--- BEGIN RECORDS PROVIDED ---

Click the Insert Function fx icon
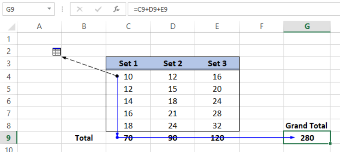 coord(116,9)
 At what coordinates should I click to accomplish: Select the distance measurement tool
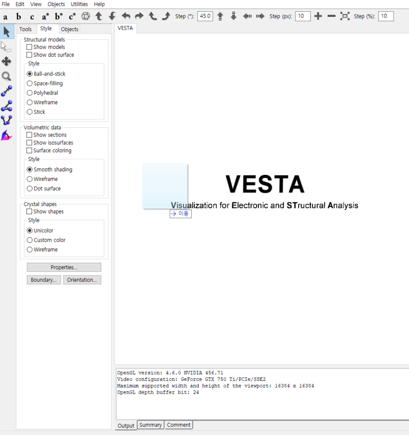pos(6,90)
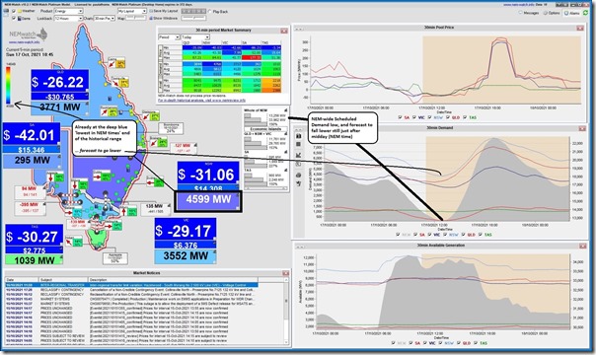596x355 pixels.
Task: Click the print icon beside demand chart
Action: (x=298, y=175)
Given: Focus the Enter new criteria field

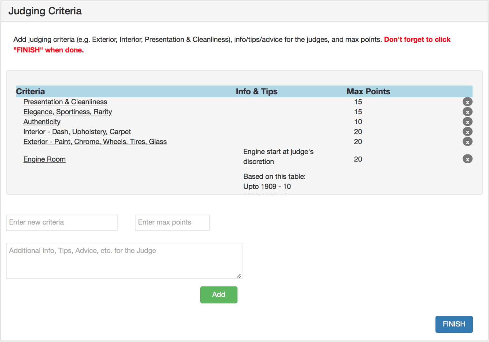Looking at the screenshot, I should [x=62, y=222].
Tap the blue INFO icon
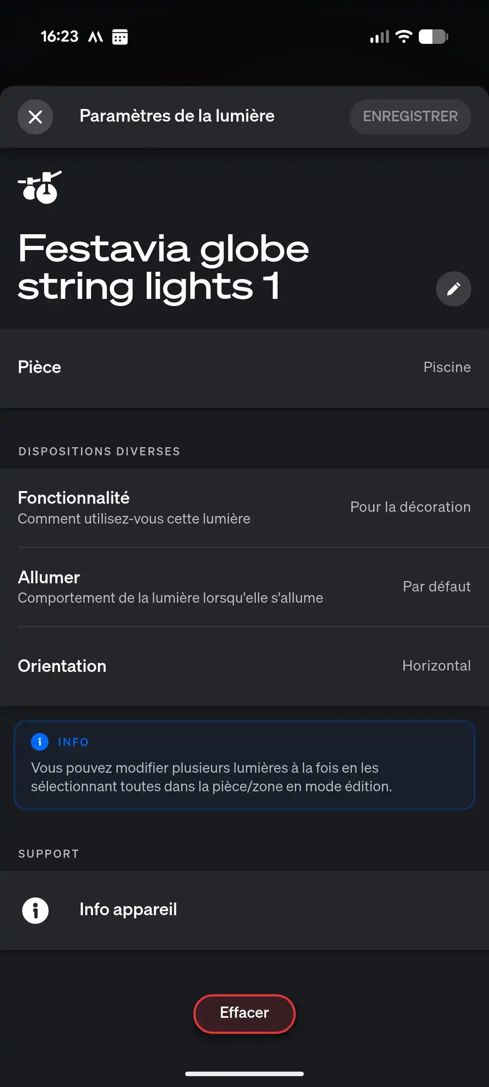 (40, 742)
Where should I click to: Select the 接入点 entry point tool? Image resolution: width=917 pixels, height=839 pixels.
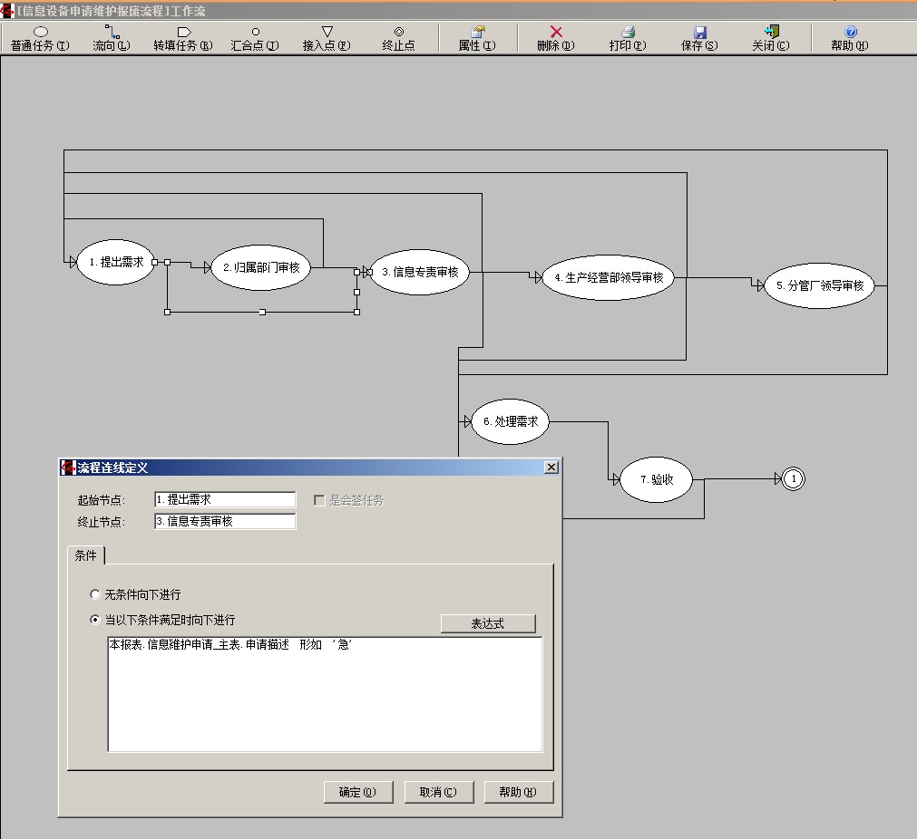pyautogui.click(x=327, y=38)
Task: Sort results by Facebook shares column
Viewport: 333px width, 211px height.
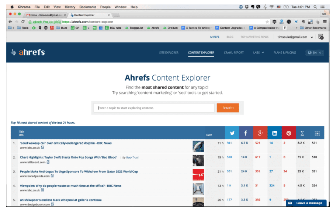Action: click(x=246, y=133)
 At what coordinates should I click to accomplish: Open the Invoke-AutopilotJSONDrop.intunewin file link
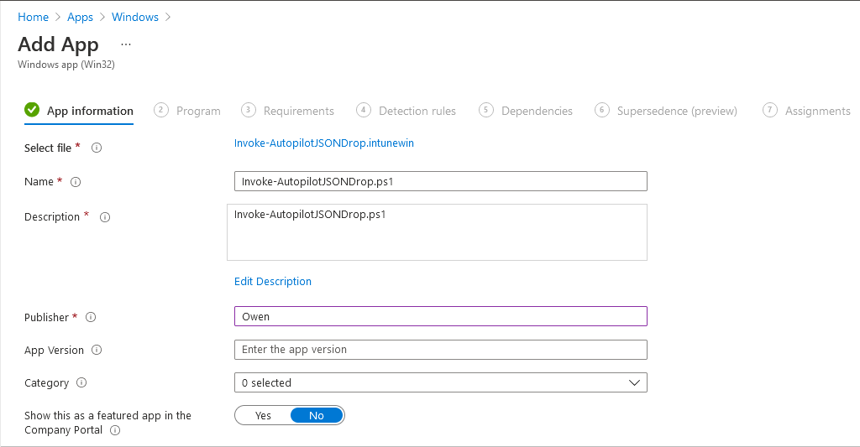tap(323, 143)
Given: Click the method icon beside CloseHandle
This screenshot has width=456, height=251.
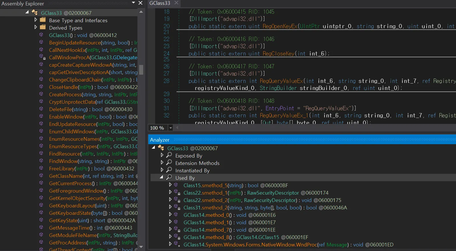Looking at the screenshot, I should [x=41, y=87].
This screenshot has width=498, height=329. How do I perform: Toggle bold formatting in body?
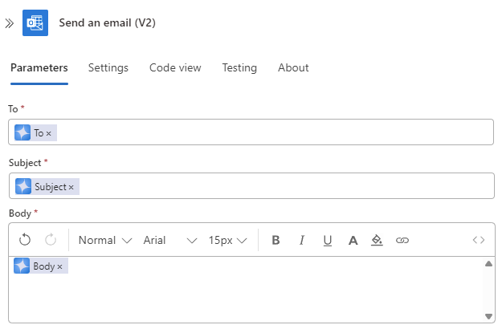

--- END RECORDS PROVIDED ---

Please change "Facebook shares" to "Twitter shares" in the items between the line holding "Task: Sort results by Facebook shares column" and the end of the items, inclusive. Give those lines back with nothing else altered, and leave the pictures out.

Task: Sort results by Twitter shares column
Viewport: 333px width, 211px height.
Action: click(x=246, y=133)
 At what coordinates should I click to accomplish: Open the Invoke-AutopilotJSONDrop.intunewin file link
tap(323, 143)
Given: Click the method icon beside CloseHandle
This screenshot has width=456, height=251.
Looking at the screenshot, I should [x=41, y=87].
This screenshot has width=498, height=329. How do I perform: Toggle bold formatting in body?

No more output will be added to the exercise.